What needs to be done: Write out the records that appear below, verbatim and complete, but without pictures.
--- --- ---
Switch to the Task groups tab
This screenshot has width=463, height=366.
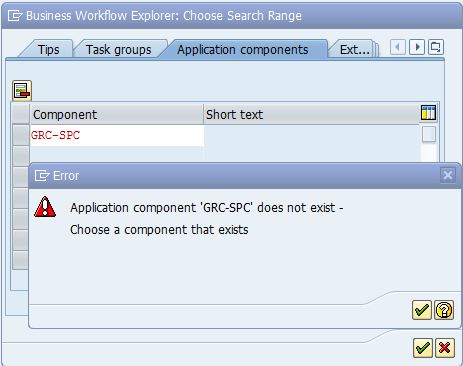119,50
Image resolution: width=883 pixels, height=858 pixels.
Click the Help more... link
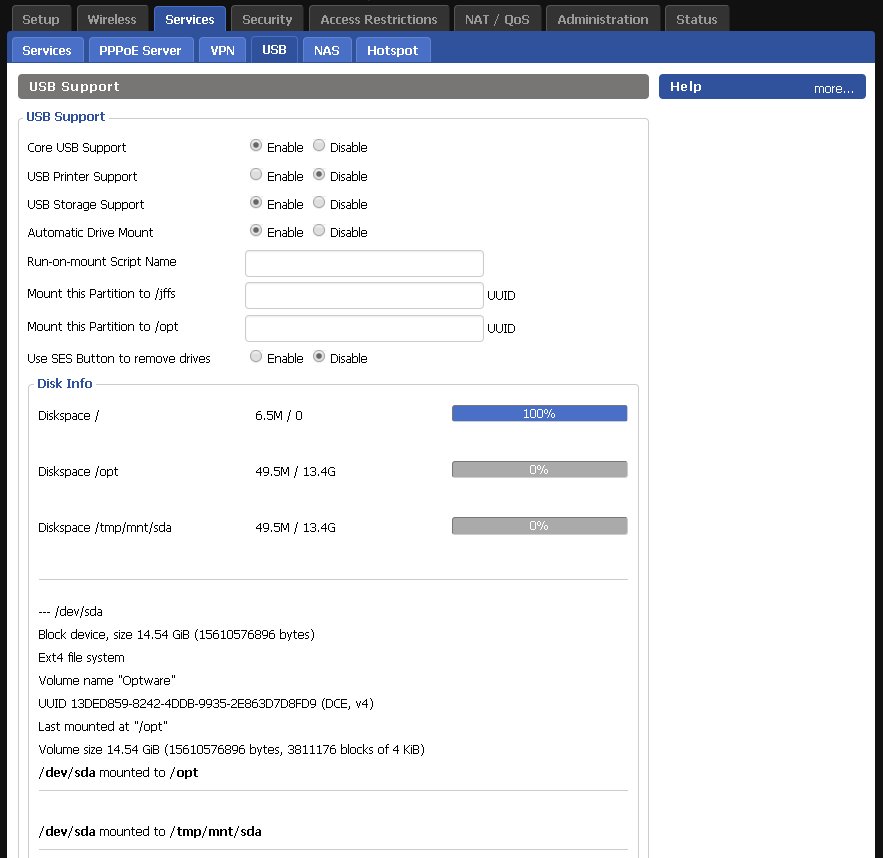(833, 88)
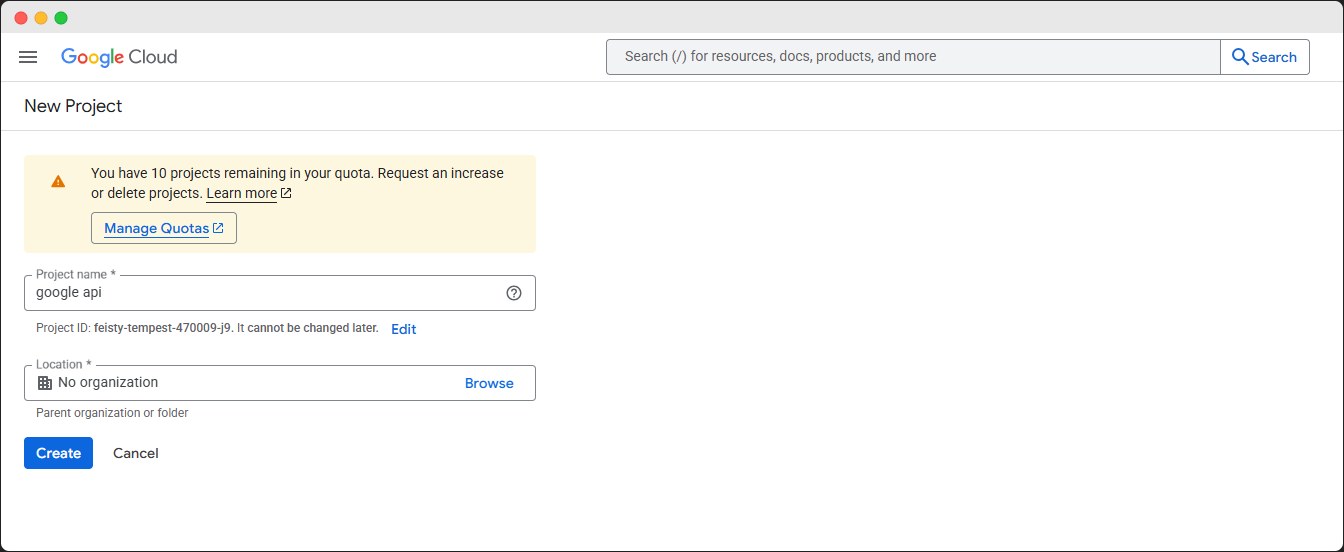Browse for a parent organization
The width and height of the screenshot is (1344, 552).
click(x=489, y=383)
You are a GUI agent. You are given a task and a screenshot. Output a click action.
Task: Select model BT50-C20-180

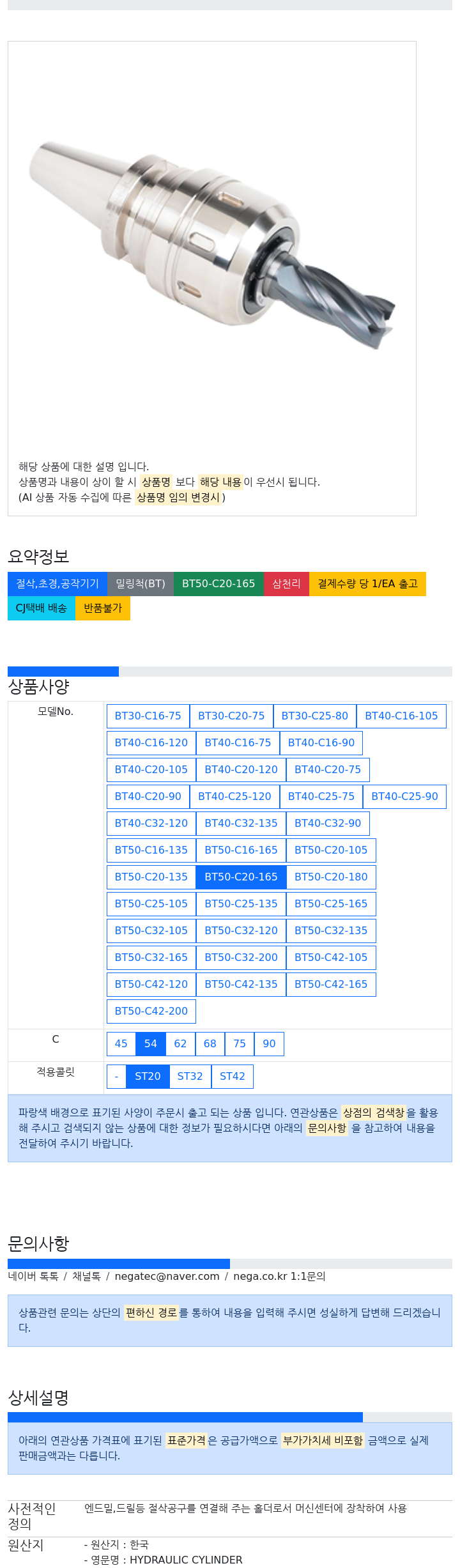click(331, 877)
--- --- ---
Answer area:
Switch to the Task groups tab
This screenshot has width=463, height=366.
119,50
Image resolution: width=883 pixels, height=858 pixels.
Click the Help more... link
(833, 88)
Browse for a parent organization
The width and height of the screenshot is (1344, 552).
click(x=489, y=383)
You are a GUI agent. You are given a task and a screenshot. Output a click action.
Task: Select model BT50-C20-180

click(331, 877)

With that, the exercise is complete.